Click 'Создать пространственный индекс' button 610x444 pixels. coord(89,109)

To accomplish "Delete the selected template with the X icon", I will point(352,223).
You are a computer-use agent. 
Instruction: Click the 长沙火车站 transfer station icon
* * *
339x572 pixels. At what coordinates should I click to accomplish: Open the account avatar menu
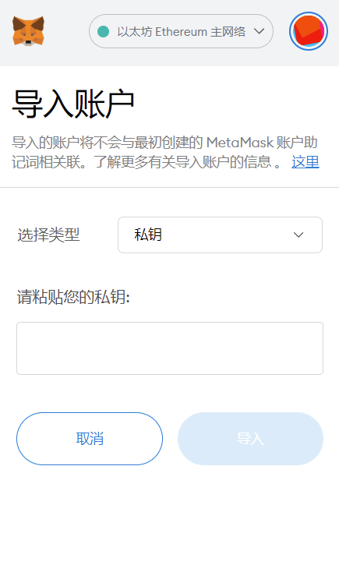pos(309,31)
* * *
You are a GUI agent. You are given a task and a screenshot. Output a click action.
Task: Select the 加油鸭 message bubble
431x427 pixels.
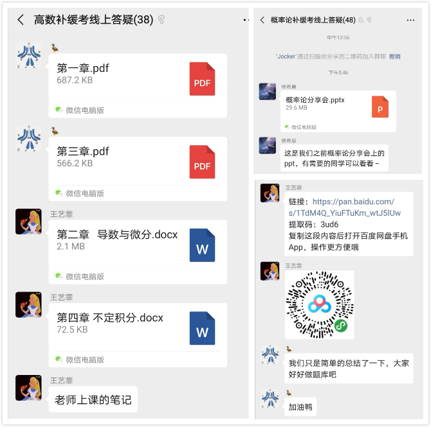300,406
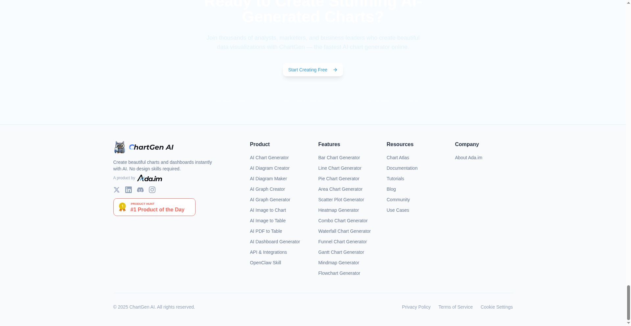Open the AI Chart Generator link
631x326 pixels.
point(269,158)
* * *
Out of the listing above, reproduce exactly the lines from the one with "Click 'Создать пространственный" up to and including the one with "Instruction: Click the".

Click 'Создать пространственный индекс' button 610x444 pixels. coord(89,109)

To accomplish "Delete the selected template with the X icon", I will point(352,223).
You are a computer-use agent. 
Instruction: Click the 长沙火车站 transfer station icon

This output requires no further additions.